Activity: Copy out each line of the items below that contains the word "size".

- Opening Delimiter -

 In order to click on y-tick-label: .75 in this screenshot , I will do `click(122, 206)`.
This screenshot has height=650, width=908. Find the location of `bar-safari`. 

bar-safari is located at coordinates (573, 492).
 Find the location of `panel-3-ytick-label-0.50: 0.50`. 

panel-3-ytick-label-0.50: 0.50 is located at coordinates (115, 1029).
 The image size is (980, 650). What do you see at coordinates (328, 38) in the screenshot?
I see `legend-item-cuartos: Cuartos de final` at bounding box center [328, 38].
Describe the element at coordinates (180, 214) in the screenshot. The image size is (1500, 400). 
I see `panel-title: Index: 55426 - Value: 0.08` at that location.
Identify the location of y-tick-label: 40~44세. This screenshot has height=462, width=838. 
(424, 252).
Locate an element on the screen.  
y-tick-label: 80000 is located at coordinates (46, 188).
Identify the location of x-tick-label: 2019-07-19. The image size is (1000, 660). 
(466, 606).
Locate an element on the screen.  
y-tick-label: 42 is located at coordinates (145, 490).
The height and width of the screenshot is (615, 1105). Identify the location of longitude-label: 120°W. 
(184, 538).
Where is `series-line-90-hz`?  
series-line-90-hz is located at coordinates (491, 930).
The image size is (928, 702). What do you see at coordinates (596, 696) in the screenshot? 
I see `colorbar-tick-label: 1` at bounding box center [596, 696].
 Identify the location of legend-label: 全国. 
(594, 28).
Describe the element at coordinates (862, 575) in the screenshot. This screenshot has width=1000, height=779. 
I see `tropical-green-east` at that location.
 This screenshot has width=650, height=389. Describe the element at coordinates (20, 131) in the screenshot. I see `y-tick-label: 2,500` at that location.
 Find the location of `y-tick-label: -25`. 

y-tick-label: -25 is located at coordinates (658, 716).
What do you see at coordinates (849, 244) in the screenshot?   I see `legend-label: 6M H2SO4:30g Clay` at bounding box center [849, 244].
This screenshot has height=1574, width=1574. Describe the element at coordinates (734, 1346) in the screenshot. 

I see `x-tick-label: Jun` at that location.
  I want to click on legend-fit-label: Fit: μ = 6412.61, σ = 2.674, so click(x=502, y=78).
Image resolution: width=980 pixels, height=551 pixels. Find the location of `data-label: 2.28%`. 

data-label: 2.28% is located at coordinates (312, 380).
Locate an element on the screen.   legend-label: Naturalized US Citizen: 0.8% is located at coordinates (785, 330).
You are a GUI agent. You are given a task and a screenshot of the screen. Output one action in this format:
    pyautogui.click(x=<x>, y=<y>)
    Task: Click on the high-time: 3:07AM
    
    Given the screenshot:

- Closing Delimiter -

Answer section:
 The image size is (980, 650). What do you see at coordinates (328, 38) in the screenshot?
Describe the element at coordinates (180, 214) in the screenshot. The image size is (1500, 400). 
Identify the location of x-tick-label: 2019-07-19. The image size is (1000, 660). 
The image size is (928, 702). What do you see at coordinates (596, 696) in the screenshot? 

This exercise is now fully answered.